» **Records for this task**
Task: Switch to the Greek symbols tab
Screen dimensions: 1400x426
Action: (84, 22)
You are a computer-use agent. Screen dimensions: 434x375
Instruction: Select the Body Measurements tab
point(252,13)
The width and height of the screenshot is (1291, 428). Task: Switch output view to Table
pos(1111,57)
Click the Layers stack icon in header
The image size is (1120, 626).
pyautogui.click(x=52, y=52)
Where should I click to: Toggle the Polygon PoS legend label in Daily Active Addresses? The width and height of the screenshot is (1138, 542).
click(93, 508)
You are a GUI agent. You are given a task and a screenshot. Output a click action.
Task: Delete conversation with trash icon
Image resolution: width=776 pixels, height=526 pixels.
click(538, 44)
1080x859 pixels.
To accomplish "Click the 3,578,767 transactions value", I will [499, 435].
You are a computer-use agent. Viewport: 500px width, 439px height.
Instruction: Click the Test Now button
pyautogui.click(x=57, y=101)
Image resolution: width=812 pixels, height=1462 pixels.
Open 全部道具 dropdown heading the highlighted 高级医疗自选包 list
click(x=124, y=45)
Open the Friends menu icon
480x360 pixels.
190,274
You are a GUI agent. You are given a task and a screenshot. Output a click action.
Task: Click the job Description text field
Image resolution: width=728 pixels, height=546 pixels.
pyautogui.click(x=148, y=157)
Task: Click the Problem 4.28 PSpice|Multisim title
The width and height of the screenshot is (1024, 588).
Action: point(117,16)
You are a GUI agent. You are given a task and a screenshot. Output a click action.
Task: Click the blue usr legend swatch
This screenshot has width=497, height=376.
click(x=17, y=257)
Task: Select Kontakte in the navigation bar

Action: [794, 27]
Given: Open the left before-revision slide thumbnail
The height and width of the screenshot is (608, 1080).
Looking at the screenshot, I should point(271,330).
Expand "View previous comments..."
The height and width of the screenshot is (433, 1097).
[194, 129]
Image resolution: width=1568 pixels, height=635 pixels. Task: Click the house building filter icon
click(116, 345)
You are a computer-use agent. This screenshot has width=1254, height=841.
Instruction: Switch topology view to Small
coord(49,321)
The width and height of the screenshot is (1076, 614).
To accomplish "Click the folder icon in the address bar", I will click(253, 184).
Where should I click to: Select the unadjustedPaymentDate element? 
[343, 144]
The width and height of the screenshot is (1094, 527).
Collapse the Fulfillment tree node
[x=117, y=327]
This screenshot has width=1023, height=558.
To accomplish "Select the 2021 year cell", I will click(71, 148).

» **Problem requirements**
The entire set of records should be returned exactly.

» **Written response**
Task: Switch to the Greek symbols tab
Screen dimensions: 1400x426
Action: (84, 22)
You are a computer-use agent. Screen dimensions: 434x375
Instruction: Select the Body Measurements tab
point(252,13)
The width and height of the screenshot is (1291, 428). Task: Switch output view to Table
pos(1111,57)
Click the Layers stack icon in header
The image size is (1120, 626).
pyautogui.click(x=52, y=52)
Where should I click to: Toggle the Polygon PoS legend label in Daily Active Addresses? The width and height of the screenshot is (1138, 542).
click(93, 508)
You are a GUI agent. You are given a task and a screenshot. Output a click action.
Task: Delete conversation with trash icon
Image resolution: width=776 pixels, height=526 pixels.
click(538, 44)
1080x859 pixels.
To accomplish "Click the 3,578,767 transactions value", I will [499, 435].
You are a computer-use agent. Viewport: 500px width, 439px height.
Instruction: Click the Test Now button
pyautogui.click(x=57, y=101)
Image resolution: width=812 pixels, height=1462 pixels.
Open 全部道具 dropdown heading the highlighted 高级医疗自选包 list
click(x=124, y=45)
Open the Friends menu icon
480x360 pixels.
190,274
You are a GUI agent. You are given a task and a screenshot. Output a click action.
Task: Click the job Description text field
Image resolution: width=728 pixels, height=546 pixels.
pyautogui.click(x=148, y=157)
Task: Click the Problem 4.28 PSpice|Multisim title
The width and height of the screenshot is (1024, 588).
Action: point(117,16)
You are a GUI agent. You are given a task and a screenshot. Output a click action.
Task: Click the blue usr legend swatch
This screenshot has width=497, height=376.
click(x=17, y=257)
Task: Select Kontakte in the navigation bar

Action: [794, 27]
Given: Open the left before-revision slide thumbnail
The height and width of the screenshot is (608, 1080).
Looking at the screenshot, I should point(271,330).
Expand "View previous comments..."
The height and width of the screenshot is (433, 1097).
[194, 129]
Image resolution: width=1568 pixels, height=635 pixels. Task: Click the house building filter icon
click(116, 345)
You are a computer-use agent. This screenshot has width=1254, height=841.
Instruction: Switch topology view to Small
coord(49,321)
The width and height of the screenshot is (1076, 614).
To accomplish "Click the folder icon in the address bar", I will click(253, 184).
Where should I click to: Select the unadjustedPaymentDate element? 
[343, 144]
The width and height of the screenshot is (1094, 527).
Collapse the Fulfillment tree node
[x=117, y=327]
This screenshot has width=1023, height=558.
To accomplish "Select the 2021 year cell", I will click(71, 148).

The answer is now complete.